I haven't seen all of Hitchcock's films, but it's something I've been meaning
to do. The thing both of these directors (Kurosawa and Hitchcock) have in
common - they're both absolutely obsessed with presentation. They don't waste
a single scene in their movies. In their better films, Kurosawa and Hitchcock
don't even waste a single _shot_ \- everything is perfectly constructed for a
very specific reason. Really incredible experiences to watch them, and highly
recommended for people who love movies, stories, or simply just art.

------
johnlongawa
Thanks for the list.

The Machinist is up there with Memento and Vanilla Sky. The Butterfly Effect
might be in that league (directors cut only - different ending than the
theatrical release).

------
zupatol
Some films by Alain Resnais deserve to be on this list:

Je t'aime, je t'aime: a time machine experiment gone wrong.
<http://www.imdb.com/title/tt0063152/>

Providence: a story told while it's being written.
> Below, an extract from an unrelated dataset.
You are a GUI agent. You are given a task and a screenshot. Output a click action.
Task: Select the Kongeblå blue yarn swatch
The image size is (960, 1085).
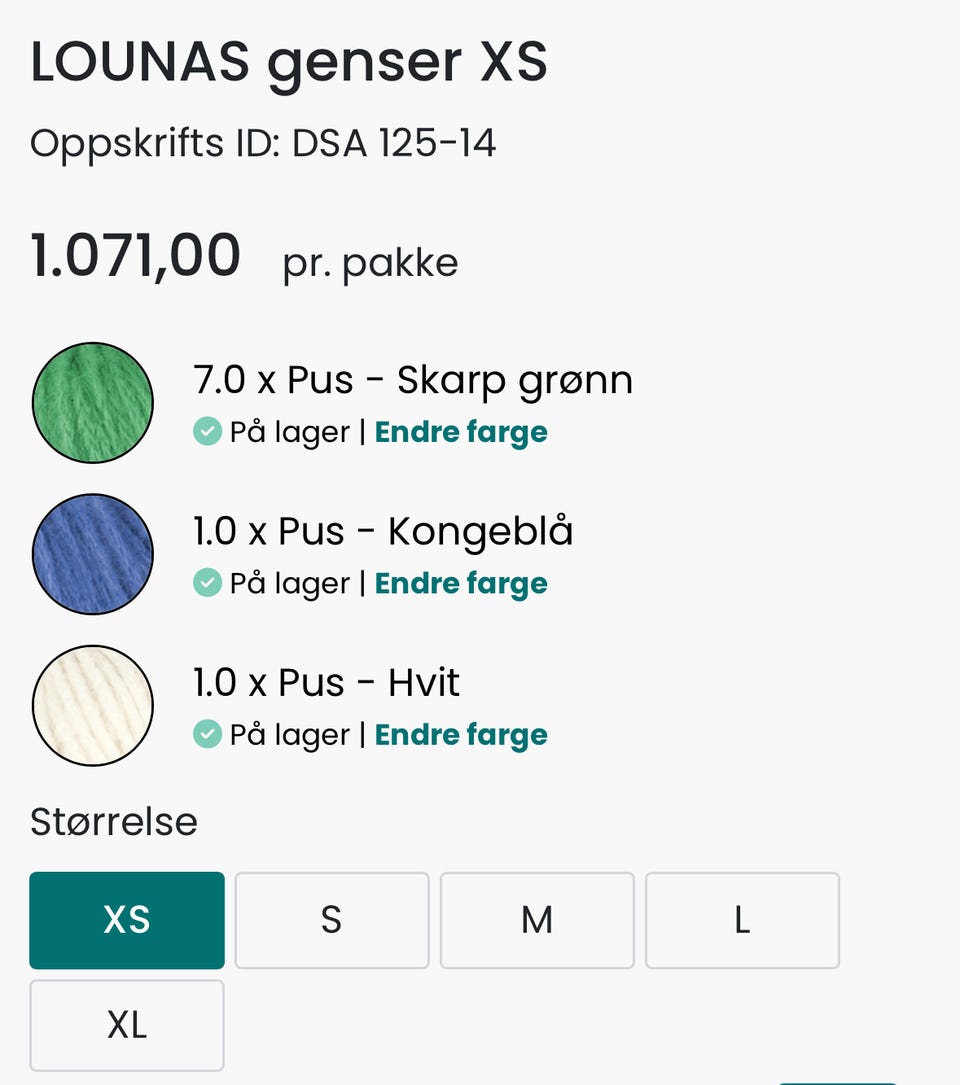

Sometimes the writer
changes his mind, sometimes his imagination takes him where he doesn't want to
go. <http://www.imdb.com/title/tt0076574/>

Smoking / No Smoking: two films that explore different possible 'forks' of the
same story. The first fork is the decision by one character to smoke a
cigarette. In the first film she does, in the second she doesn't. There are
three or four forks in each film which all completely change the fate of the
characters. <http://www.imdb.com/title/tt0108167/>

Other films that come to mind:

Code Unknown: Incomplete Tales of Several Journeys , by Michael Haneke.
<http://www.imdb.com/title/tt0216625/>

Akira has an ending just about as powerful as the ending of 2001.
<http://www.imdb.com/title/tt0094625/>

Beyond a reasonable doubt (Fritz Lang) <http://www.imdb.com/title/tt0049006/>

(but why am I writing this on hacker news?) Vertigo (Hitchcock)
<http://www.imdb.com/title/tt0052357/>

------
bd
There are many more mentioned in two related MetaFilter threads:

 _Mindf_ _k movies_

<http://www.metafilter.com/79096/Mindfk-Movies>

 _Help us rally around a common weirdness_

[http://ask.metafilter.com/109842/Help-us-rally-around-a-
comm...](http://ask.metafilter.com/109842/Help-us-rally-around-a-common-
weirdness)

------
AndrewO
After watching Le Jetée, I kinda want to watch 12 Monkeys again.

------
ojbyrne
The original version of Sleuth (Michael Caine and Sir Laurence Olivier) should
be on the list.

------
ewiethoff
As Rod Serling would say, "Submitted for your approval":

    
    
      Eraserhead
      Forbidden Zone
      Gaslight
      Invaders from Mars
      Invasion of the Body Snatchers
      Laura
      Minority Report
      Mirage
      Rebecca
      Suddenly, Last Summer
      The Cabinet of Dr. Caligari
      The Devil's Advocate
      The Wizard of Oz
      Total Recall
      Vanilla Sky
    

Some are better than others, of course. And some fit the mindf definition
better than others. Oh, well. These are some films that popped into my head.

------
jamesbritt
Jean Cocteau's Beauty and the Beast (La Belle et la bête), and Orpheus.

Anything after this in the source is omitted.